— start Extracted information —

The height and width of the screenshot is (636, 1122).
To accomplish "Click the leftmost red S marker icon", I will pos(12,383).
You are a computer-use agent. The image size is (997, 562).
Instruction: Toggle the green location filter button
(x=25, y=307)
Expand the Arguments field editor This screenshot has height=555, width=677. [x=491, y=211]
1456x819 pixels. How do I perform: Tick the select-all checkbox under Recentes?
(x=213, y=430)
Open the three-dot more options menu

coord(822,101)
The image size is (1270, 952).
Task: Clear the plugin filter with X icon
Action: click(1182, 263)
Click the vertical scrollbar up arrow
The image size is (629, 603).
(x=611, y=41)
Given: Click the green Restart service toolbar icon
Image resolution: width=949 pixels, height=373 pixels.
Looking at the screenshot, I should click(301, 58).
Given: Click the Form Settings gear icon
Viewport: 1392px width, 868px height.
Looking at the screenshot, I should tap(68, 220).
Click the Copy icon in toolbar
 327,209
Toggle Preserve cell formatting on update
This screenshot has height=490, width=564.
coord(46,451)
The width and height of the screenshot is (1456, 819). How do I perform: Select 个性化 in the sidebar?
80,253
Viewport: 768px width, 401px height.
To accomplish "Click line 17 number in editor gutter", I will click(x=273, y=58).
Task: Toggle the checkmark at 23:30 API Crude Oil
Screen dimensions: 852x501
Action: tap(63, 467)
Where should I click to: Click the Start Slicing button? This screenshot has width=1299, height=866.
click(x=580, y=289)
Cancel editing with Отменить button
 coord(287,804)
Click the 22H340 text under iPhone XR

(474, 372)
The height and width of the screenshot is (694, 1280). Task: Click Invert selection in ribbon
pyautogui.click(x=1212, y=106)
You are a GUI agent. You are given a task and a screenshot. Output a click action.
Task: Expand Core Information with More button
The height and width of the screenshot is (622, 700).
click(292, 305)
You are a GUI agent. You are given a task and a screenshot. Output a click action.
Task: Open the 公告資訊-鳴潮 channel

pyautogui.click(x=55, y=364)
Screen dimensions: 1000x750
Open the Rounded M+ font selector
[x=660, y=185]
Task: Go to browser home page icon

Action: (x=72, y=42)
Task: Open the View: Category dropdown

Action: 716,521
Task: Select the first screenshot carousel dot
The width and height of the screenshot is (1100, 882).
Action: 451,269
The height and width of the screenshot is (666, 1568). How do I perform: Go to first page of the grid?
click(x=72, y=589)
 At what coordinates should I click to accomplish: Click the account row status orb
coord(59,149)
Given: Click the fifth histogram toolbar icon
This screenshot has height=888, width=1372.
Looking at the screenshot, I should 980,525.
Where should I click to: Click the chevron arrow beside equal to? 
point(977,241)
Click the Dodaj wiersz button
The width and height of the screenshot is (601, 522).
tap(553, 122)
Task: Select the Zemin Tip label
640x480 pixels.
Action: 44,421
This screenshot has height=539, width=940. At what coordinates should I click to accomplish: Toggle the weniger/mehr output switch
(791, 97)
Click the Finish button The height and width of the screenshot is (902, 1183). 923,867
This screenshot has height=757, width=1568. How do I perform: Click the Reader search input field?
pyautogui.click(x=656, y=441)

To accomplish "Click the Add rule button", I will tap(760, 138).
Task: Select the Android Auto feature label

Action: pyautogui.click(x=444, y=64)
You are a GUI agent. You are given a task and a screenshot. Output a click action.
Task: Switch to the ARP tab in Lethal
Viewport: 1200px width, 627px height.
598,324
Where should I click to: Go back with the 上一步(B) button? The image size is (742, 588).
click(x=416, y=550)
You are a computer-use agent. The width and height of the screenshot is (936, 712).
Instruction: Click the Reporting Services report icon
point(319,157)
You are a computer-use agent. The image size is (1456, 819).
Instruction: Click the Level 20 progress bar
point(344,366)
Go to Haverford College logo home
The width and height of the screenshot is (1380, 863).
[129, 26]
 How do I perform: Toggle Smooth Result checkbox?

— end Extracted information —

__Stated goal__. Reproduce every row above, changing no character.

__Finished answer__.
The height and width of the screenshot is (636, 1122).
To accomplish "Click the leftmost red S marker icon", I will pos(12,383).
You are a computer-use agent. The image size is (997, 562).
Instruction: Toggle the green location filter button
(x=25, y=307)
Expand the Arguments field editor This screenshot has height=555, width=677. [x=491, y=211]
1456x819 pixels. How do I perform: Tick the select-all checkbox under Recentes?
(x=213, y=430)
Open the three-dot more options menu

coord(822,101)
The image size is (1270, 952).
Task: Clear the plugin filter with X icon
Action: click(1182, 263)
Click the vertical scrollbar up arrow
The image size is (629, 603).
(x=611, y=41)
Given: Click the green Restart service toolbar icon
Image resolution: width=949 pixels, height=373 pixels.
Looking at the screenshot, I should click(301, 58).
Given: Click the Form Settings gear icon
Viewport: 1392px width, 868px height.
Looking at the screenshot, I should tap(68, 220).
Click the Copy icon in toolbar
 327,209
Toggle Preserve cell formatting on update
This screenshot has height=490, width=564.
coord(46,451)
The width and height of the screenshot is (1456, 819). How do I perform: Select 个性化 in the sidebar?
80,253
Viewport: 768px width, 401px height.
To accomplish "Click line 17 number in editor gutter", I will click(x=273, y=58).
Task: Toggle the checkmark at 23:30 API Crude Oil
Screen dimensions: 852x501
Action: tap(63, 467)
Where should I click to: Click the Start Slicing button? This screenshot has width=1299, height=866.
click(x=580, y=289)
Cancel editing with Отменить button
 coord(287,804)
Click the 22H340 text under iPhone XR

(474, 372)
The height and width of the screenshot is (694, 1280). Task: Click Invert selection in ribbon
pyautogui.click(x=1212, y=106)
You are a GUI agent. You are given a task and a screenshot. Output a click action.
Task: Expand Core Information with More button
The height and width of the screenshot is (622, 700).
click(292, 305)
You are a GUI agent. You are given a task and a screenshot. Output a click action.
Task: Open the 公告資訊-鳴潮 channel

pyautogui.click(x=55, y=364)
Screen dimensions: 1000x750
Open the Rounded M+ font selector
[x=660, y=185]
Task: Go to browser home page icon

Action: (x=72, y=42)
Task: Open the View: Category dropdown

Action: 716,521
Task: Select the first screenshot carousel dot
The width and height of the screenshot is (1100, 882).
Action: 451,269
The height and width of the screenshot is (666, 1568). How do I perform: Go to first page of the grid?
click(x=72, y=589)
 At what coordinates should I click to accomplish: Click the account row status orb
coord(59,149)
Given: Click the fifth histogram toolbar icon
This screenshot has height=888, width=1372.
Looking at the screenshot, I should 980,525.
Where should I click to: Click the chevron arrow beside equal to? 
point(977,241)
Click the Dodaj wiersz button
The width and height of the screenshot is (601, 522).
tap(553, 122)
Task: Select the Zemin Tip label
640x480 pixels.
Action: 44,421
This screenshot has height=539, width=940. At what coordinates should I click to accomplish: Toggle the weniger/mehr output switch
(791, 97)
Click the Finish button The height and width of the screenshot is (902, 1183). 923,867
This screenshot has height=757, width=1568. How do I perform: Click the Reader search input field?
pyautogui.click(x=656, y=441)

To accomplish "Click the Add rule button", I will tap(760, 138).
Task: Select the Android Auto feature label

Action: pyautogui.click(x=444, y=64)
You are a GUI agent. You are given a task and a screenshot. Output a click action.
Task: Switch to the ARP tab in Lethal
Viewport: 1200px width, 627px height.
598,324
Where should I click to: Go back with the 上一步(B) button? The image size is (742, 588).
click(x=416, y=550)
You are a computer-use agent. The width and height of the screenshot is (936, 712).
Instruction: Click the Reporting Services report icon
point(319,157)
You are a computer-use agent. The image size is (1456, 819).
Instruction: Click the Level 20 progress bar
point(344,366)
Go to Haverford College logo home
The width and height of the screenshot is (1380, 863).
[129, 26]
 How do I perform: Toggle Smooth Result checkbox?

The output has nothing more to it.